A few months back, Weaver did something—something he says he did for me, but I say he did to me. He took my composition book—which I had tossed across the train tracks and into the woods—and he gave it to Miss Wilcox.
This composition book was where I wrote my stories and poems. I'd only shown them to three people: my mamma, Minnie, and Weaver. Mamma said they made her cry, and Minnie said they were awfully good. Weaver said they were better than good and told me I should show them to Miss Parrish, our teacher before Miss Wilcox came. He said she would know what to do with them. Maybe send them to a magazine.
I didn't want to, but he kept badgering, so I finally did. I don't know what I was hoping for. Some small praise, I guess. A bit
of encouragement. I didn't get it. Miss Parrish took me aside one day after school let out. She said she'd read my stories and found them morbid and dispiriting. She said literature was meant to uplift the heart and that a young woman such as myself ought to turn her mind to topics more cheerful and inspiring than lonely hermits and dead children.

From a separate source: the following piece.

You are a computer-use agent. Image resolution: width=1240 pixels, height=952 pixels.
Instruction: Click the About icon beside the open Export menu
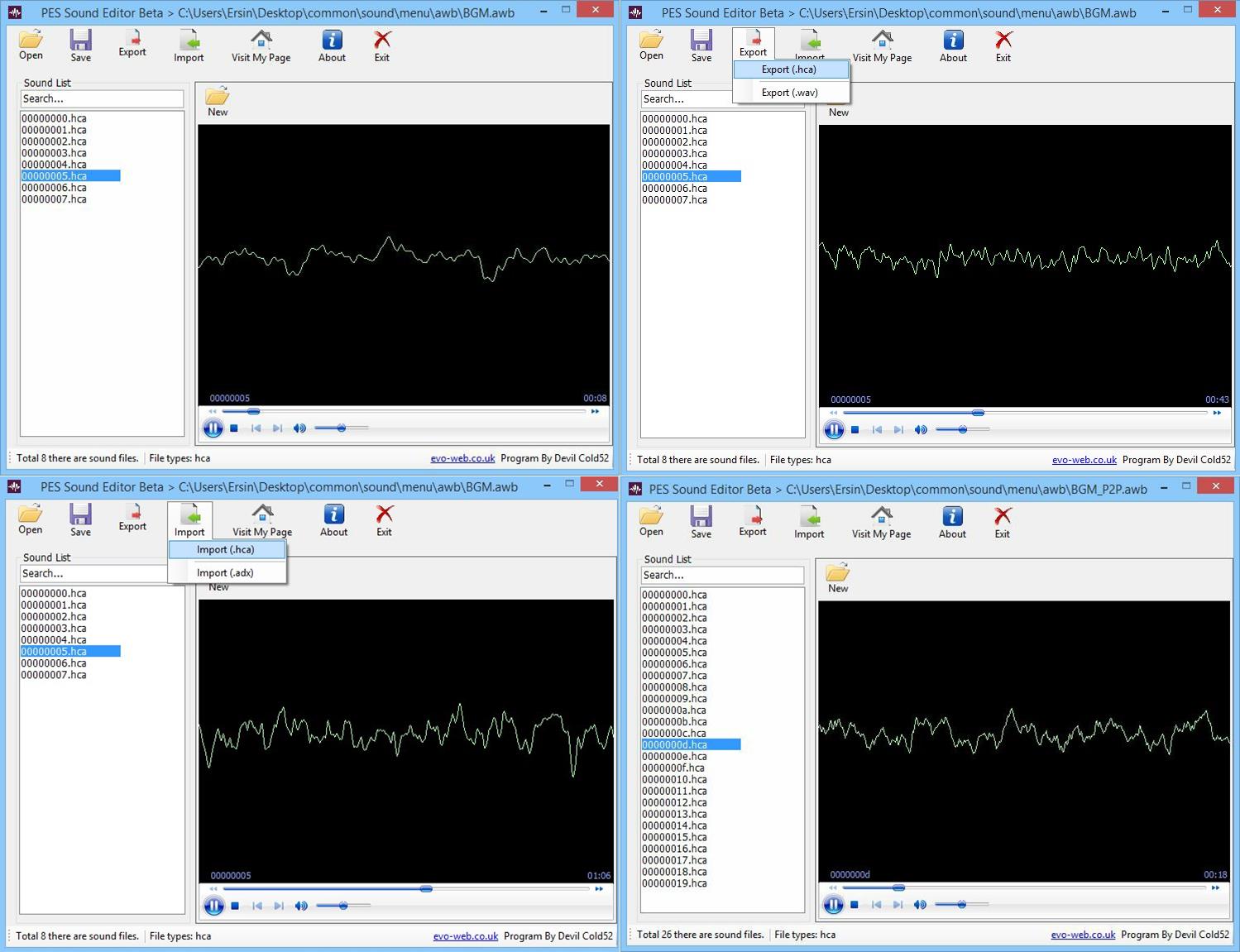(x=953, y=46)
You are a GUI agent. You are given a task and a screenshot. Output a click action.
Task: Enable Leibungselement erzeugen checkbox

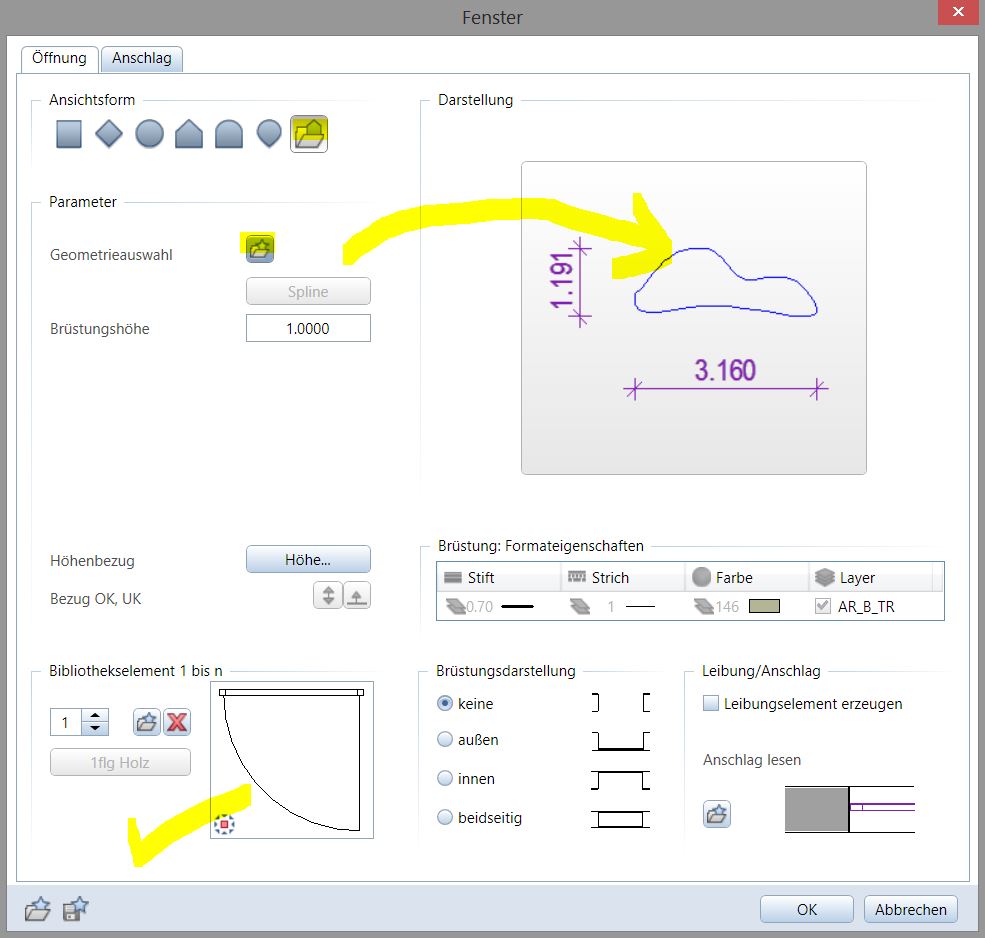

"Look around yourself, Mathilda," she said. "At the trees and the lakes and the mountains. At the magnificence of nature. It should inspire joy and awe. Reverence. Respect. Beautiful thoughts and fine words."
I had looked around. I'd seen all the things she'd spoken of and more besides. I'd seen a bear cub lift its face to the drenching spring rains. And the silver moon of winter, so high and blinding. I'd seen the crimson glory of a stand of sugar maples in autumn and the unspeakable stillness of a mountain lake at dawn. I'd seen them and loved them. But I'd also seen the dark of things. The starved carcasses of winter deer. The driving fury of a blizzard wind. And the gloom that broods under the pines always. Even on the brightest of days.
"I don't mean to discourage you, dear," she'd added. "Why don't you try to find a new subject? Something a little less unsavory. How about spring? There's so much you could write about spring. Like the new green leaves. Or the pretty violets. Or the return of robin redbreast."
I didn't answer her. I just took my composition book and left, tears of shame scalding my eyes. Weaver was waiting for me outside of the schoolhouse. He asked me what Miss Parrish had said, but I wouldn't tell him. I waited until we were a mile out of town, then I pitched my composition book into the woods. He ran right after it. I told him he had no business with it. I wanted it gone. But he said since I'd thrown it away it wasn't mine anymore. It was his and he could do as he liked with it.
Being the malignant weasel that he is, he kept hold of it and he waited. And then Miss Parrish's mother took ill and she left to go to Boonville and nurse her, and the school trustees got Miss Wilcox, who was renting the old Foster camp in Inlet, to take her place. And Weaver gave Miss Wilcox my composition book without even telling me. And she read my stories and told me I had a gift.